If you have issues in preparing your own `geneList`, please refer to the [wiki
page](https://github.com/GuangchuangYu/DOSE/wiki/how-to-prepare-your-own-geneList).
## GO Semantic Similarity Analysis
GO semantic similarity can be calculated by [GOSemSim](https://www.bioconductor.org/packages/GOSemSim)[@yu2010]. We can use it to cluster genes/proteins into different clusters based on their functional similarity and can also use it to measure the similarities among GO terms to reduce the redundancy of GO enrichment results.
### GO analysis for non-model organisms
Both `enrichGO` and `gseGO` functions require an `OrgDb` object as background annotation.
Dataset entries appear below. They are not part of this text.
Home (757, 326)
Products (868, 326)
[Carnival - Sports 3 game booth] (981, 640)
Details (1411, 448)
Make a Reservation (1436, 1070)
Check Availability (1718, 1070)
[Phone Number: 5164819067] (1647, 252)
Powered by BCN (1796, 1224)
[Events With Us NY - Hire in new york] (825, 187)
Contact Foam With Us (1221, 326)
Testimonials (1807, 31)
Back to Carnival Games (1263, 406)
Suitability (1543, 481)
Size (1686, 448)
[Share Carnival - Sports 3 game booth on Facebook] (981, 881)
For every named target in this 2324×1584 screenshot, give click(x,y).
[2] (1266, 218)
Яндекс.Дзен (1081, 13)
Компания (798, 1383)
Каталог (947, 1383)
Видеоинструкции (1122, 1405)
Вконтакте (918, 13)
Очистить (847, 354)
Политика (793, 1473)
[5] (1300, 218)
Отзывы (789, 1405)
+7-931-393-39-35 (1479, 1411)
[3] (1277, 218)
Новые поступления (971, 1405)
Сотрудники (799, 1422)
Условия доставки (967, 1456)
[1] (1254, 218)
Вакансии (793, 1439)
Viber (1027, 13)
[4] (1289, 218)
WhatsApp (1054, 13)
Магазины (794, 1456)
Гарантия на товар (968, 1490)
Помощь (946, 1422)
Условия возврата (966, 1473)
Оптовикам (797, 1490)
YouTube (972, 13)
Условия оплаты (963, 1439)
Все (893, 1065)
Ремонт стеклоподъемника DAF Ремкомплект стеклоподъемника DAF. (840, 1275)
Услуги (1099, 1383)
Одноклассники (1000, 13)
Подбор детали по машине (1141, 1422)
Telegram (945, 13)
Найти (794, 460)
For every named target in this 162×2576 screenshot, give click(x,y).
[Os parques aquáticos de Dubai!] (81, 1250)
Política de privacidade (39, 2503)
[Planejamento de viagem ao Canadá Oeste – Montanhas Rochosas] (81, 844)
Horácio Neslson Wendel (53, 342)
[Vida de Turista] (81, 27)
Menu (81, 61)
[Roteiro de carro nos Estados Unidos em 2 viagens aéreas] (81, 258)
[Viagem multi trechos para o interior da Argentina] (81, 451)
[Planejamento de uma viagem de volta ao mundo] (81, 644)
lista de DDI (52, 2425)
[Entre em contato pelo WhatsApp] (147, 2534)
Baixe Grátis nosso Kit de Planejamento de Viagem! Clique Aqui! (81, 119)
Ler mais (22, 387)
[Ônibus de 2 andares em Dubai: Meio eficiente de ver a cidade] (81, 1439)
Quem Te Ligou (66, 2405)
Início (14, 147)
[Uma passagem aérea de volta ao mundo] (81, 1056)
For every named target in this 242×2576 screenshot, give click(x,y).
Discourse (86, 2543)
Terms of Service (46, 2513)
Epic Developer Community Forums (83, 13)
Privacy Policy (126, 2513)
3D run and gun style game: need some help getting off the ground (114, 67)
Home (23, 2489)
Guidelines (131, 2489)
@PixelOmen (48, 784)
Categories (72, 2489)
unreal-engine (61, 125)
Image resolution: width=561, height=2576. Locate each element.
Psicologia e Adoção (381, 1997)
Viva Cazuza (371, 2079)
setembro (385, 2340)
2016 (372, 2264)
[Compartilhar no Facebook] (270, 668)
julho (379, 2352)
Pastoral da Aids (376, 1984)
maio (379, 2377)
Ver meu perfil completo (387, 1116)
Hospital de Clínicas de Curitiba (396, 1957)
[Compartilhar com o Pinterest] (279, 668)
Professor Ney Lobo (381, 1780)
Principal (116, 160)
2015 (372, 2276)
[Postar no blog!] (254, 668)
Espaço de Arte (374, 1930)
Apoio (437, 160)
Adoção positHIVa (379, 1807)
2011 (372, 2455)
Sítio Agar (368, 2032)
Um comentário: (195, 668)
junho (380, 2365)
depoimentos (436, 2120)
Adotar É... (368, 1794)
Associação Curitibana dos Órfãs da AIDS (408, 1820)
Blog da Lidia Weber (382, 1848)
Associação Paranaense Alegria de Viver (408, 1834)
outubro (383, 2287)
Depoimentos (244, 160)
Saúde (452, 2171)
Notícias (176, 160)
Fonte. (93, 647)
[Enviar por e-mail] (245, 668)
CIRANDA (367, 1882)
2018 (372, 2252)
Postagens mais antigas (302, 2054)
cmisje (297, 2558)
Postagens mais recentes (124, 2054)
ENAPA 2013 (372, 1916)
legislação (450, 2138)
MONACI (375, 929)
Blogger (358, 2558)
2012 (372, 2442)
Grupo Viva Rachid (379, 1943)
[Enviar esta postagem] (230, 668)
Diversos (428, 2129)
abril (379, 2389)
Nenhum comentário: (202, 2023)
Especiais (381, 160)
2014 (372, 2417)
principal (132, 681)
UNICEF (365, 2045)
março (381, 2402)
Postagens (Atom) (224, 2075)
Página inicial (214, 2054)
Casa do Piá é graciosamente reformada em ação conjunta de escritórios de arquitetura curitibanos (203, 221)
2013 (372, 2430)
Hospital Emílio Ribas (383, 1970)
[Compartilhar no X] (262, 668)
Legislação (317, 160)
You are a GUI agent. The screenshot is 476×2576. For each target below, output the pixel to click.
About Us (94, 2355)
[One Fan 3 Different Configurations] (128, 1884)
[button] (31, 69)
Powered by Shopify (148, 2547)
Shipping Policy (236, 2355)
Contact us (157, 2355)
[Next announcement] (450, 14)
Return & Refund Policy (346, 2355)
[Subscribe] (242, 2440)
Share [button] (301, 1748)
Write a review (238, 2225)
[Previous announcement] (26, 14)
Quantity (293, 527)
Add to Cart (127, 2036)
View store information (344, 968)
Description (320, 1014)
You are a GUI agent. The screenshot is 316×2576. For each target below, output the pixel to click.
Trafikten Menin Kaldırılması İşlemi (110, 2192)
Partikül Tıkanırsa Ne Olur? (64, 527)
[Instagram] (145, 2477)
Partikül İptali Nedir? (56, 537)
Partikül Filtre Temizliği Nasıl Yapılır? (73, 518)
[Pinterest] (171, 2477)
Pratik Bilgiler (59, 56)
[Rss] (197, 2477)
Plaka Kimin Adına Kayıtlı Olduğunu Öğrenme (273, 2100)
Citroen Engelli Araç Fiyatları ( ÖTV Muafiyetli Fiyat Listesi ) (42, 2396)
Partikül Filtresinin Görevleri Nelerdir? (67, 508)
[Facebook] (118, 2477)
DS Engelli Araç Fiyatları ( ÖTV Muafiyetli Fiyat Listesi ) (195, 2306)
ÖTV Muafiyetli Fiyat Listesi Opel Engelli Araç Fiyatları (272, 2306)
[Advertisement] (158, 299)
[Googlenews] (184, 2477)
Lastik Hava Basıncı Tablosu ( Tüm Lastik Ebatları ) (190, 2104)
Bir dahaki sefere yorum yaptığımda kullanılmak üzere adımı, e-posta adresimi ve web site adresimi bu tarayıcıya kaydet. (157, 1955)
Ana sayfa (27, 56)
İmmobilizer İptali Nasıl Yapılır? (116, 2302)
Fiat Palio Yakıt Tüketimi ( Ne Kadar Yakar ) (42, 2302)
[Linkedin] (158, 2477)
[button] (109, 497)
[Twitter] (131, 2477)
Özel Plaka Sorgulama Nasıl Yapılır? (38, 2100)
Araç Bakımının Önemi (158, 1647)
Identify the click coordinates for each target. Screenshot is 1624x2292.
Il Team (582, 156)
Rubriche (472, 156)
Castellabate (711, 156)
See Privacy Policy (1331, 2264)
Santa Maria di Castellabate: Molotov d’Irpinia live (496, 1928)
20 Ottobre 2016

For organisms that don't have `OrgDb` provided by Bioconductor, users can query one (if available) online via `r Biocpkg("AnnotationHub")`. If there is no `OrgDb` available, users can obtain GO annotation from other sources, e.g. from `r Biocpkg("biomaRt")` or [Blast2GO](https://www.blast2go.com/). Then using `enricher` or `GSEA` function to analyze, similar to the examples using wikiPathways and MSigDB. Another solution is to create `OrgDb` by your own using `r Biocpkg("AnnotationForge")` package.